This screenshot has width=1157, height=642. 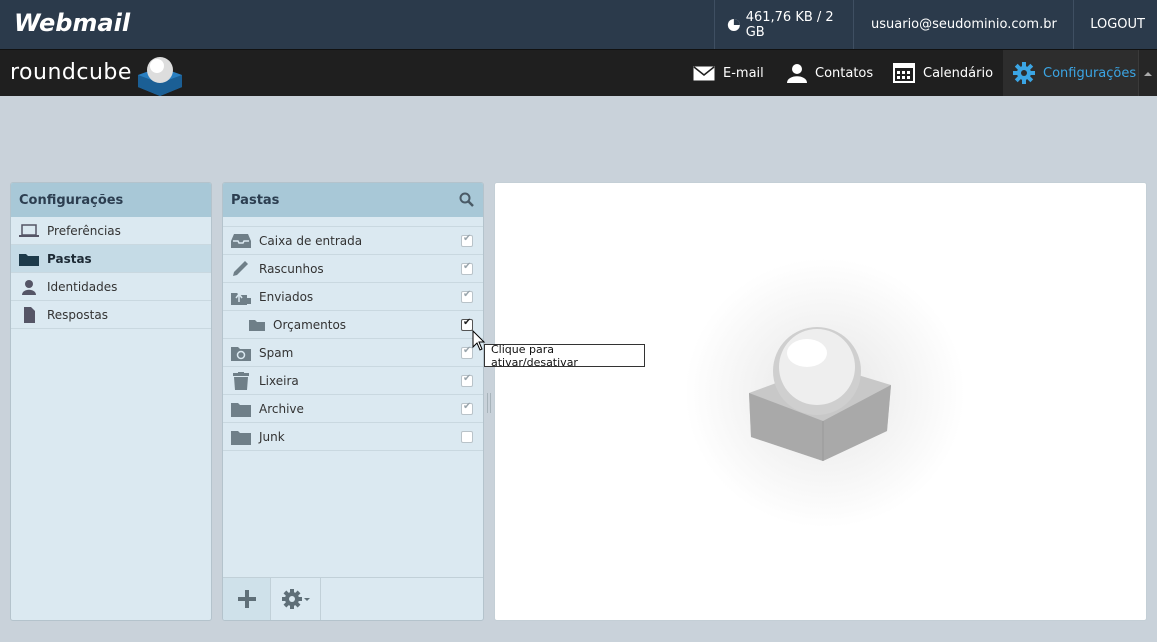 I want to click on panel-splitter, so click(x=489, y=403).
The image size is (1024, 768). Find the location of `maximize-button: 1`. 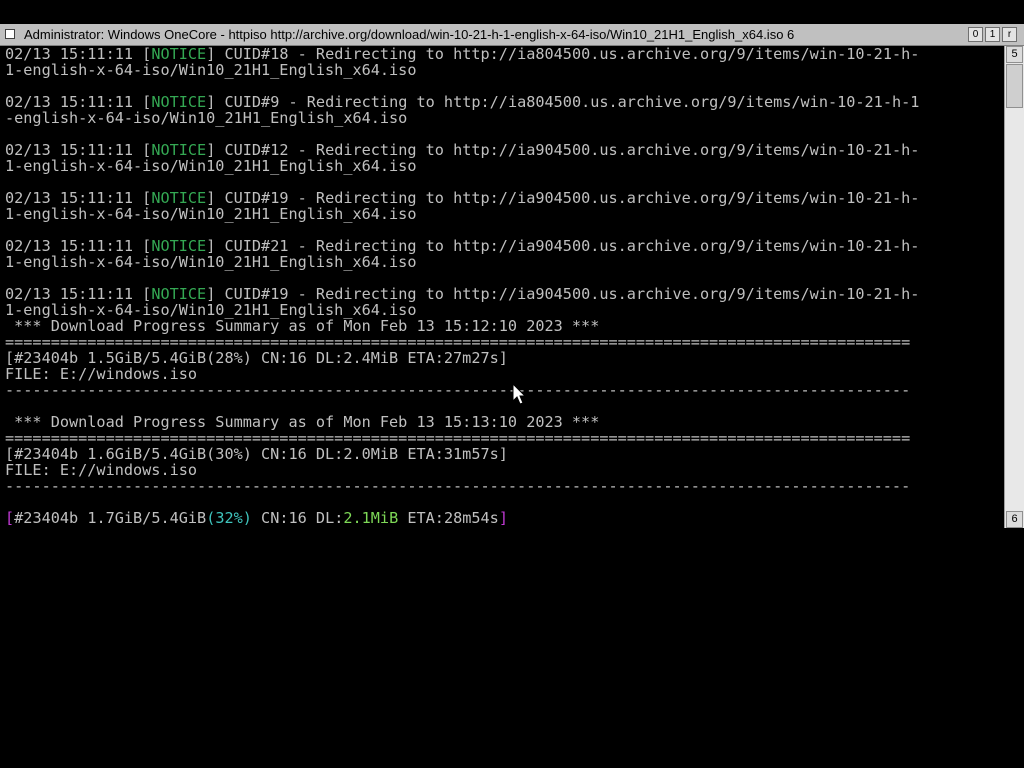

* * *

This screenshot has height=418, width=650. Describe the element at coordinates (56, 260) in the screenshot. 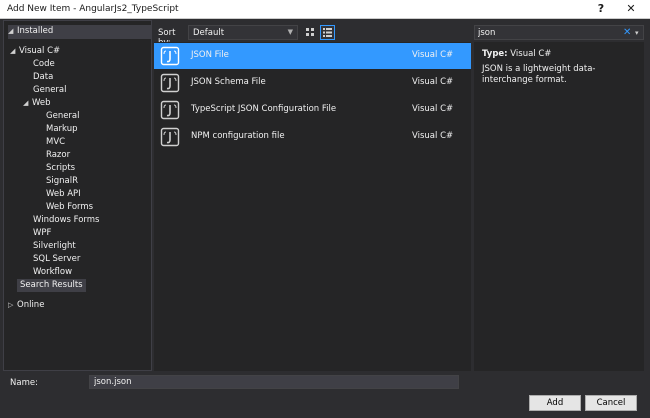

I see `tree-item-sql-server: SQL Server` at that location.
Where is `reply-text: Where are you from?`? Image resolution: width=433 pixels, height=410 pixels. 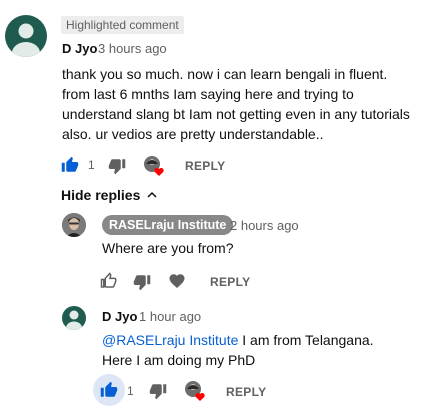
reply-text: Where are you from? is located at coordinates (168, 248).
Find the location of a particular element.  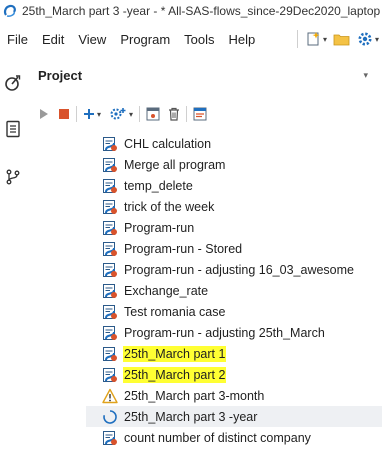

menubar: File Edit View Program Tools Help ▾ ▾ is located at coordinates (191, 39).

#### About this task:
Rewrite the records starting with the line with "pixels, height=410 pixels." and going on through the line with "menubar: File Edit", replacing "particular" with "specific" and leaving everything else unchanged. Omit the pictures from your answer.

#### Reply:
Where is `reply-text: Where are you from?`? Image resolution: width=433 pixels, height=410 pixels. 
reply-text: Where are you from? is located at coordinates (168, 248).
Find the location of a specific element.  

menubar: File Edit View Program Tools Help ▾ ▾ is located at coordinates (191, 39).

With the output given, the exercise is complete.